Extrait du texte:
****************
Ce jeu a marqué parce que, pour le coup, on est totalement dans de la SF. Sa thématique environnementaliste est également très présente, beaucoup plus que dans le premier épisode. Les développeurs ont tellement voulu mettre l'accent sur la problématique, plutôt que sa solution, qu'après avoir battu The Dark Force (aucun spoil, c'est le "boss final" de tous les Phantasy Star), on doit encore faire face à un groupe d'humains qui admet totalement avoir surexploité le système planétaire (pas juste une planète !) pour satisfaire un mode de vie fort peu économie, s'ensuit un combat... dont on ne connaît pas la fin. On peut le deviner, peut-être, dans un des épisodes suivant, mais c'est tout : pour les développeurs, la question prend le pas sur la réponse, ils refusent même que le joueur puisse aboutir à une réponse positive (sur cette thématique).

Un autre aspect important dans PS II est son côté dramatique : ça commence mal, ça continue mal, et ça ne finit pas forcément beaucoup mieux. Avec quelques moments vraiment marquants. Par exemple, FF7 n'est pas le premier jeu où l'on voit mourir un des personnages principaux, après avoir passé de longues heures à s'y attacher...

Graphiquement, ça s'est amélioré depuis la Master System, encore heureux. Mais... admettons-le : ça reste austère. Si on aime PS II, ça ne sera probablement pas pour ses graphismes. Par contre, musicalement, ils se sont fait plaisir :  

Ou en plus connue : 

Pour beaucoup, PS II est -le- Phantasy Star de référence, pour son histoire, sa difficulté ("je vais y arriver" / "la fin du donjon, bientôt, pitié !" / "par où on passe pour aller à TEL endroit ?!?"), peut-être aussi parce que les différences entre les différentes races de l'univers de Phantasy Star commencent vraiment à prendre de l'importance : leurs différences de vues, de buts, d'idéaux. C'est un jeu assez politique l'air de rien, pas que pour son aspect environnemental.
****************
Objectif 1: Reproduisez sans aucune modification tout ce qui va de "Graphiquement, ça s'est" jusqu'à "son aspect environnemental." dans l'extrait sur Phantasy Star II.
Objectif 2:
Répondez à ces questions d'après l'extrait sur Phantasy Star II :
(a) Quel nom porte le « boss final » de tous les Phantasy Star ?
(b) Depuis quelle console les graphismes se sont-ils améliorés ?
(c) Quel jeu est cité comme n'étant pas le premier où l'on voit mourir un des personnages principaux ?
Objectif 3: Dans l'extrait sur Phantasy Star II, relevez toutes les phrases placées entre guillemets pour illustrer la difficulté du jeu.

Données fournies:
****************
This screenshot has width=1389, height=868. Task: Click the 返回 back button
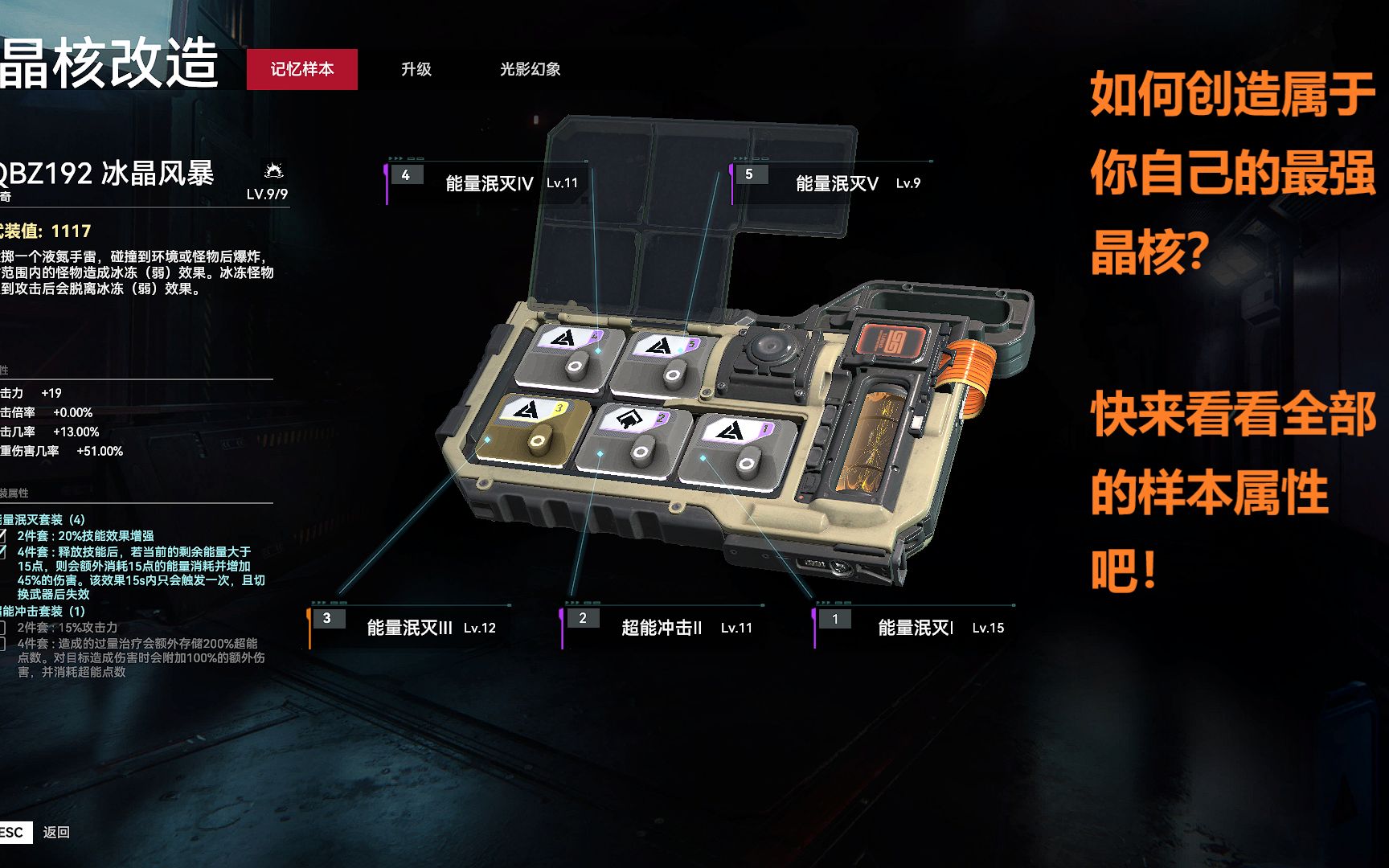pos(58,833)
****************
Solution rédigée 1:
Graphiquement, ça s'est amélioré depuis la Master System, encore heureux. Mais... admettons-le : ça reste austère. Si on aime PS II, ça ne sera probablement pas pour ses graphismes. Par contre, musicalement, ils se sont fait plaisir :  

Ou en plus connue : 

Pour beaucoup, PS II est -le- Phantasy Star de référence, pour son histoire, sa difficulté ("je vais y arriver" / "la fin du donjon, bientôt, pitié !" / "par où on passe pour aller à TEL endroit ?!?"), peut-être aussi parce que les différences entre les différentes races de l'univers de Phantasy Star commencent vraiment à prendre de l'importance : leurs différences de vues, de buts, d'idéaux. C'est un jeu assez politique l'air de rien, pas que pour son aspect environnemental.

Solution rédigée 2:
(a) The Dark Force.
(b) La Master System.
(c) FF7.

Solution rédigée 3:
- "je vais y arriver"
- "la fin du donjon, bientôt, pitié !"
- "par où on passe pour aller à TEL endroit ?!?"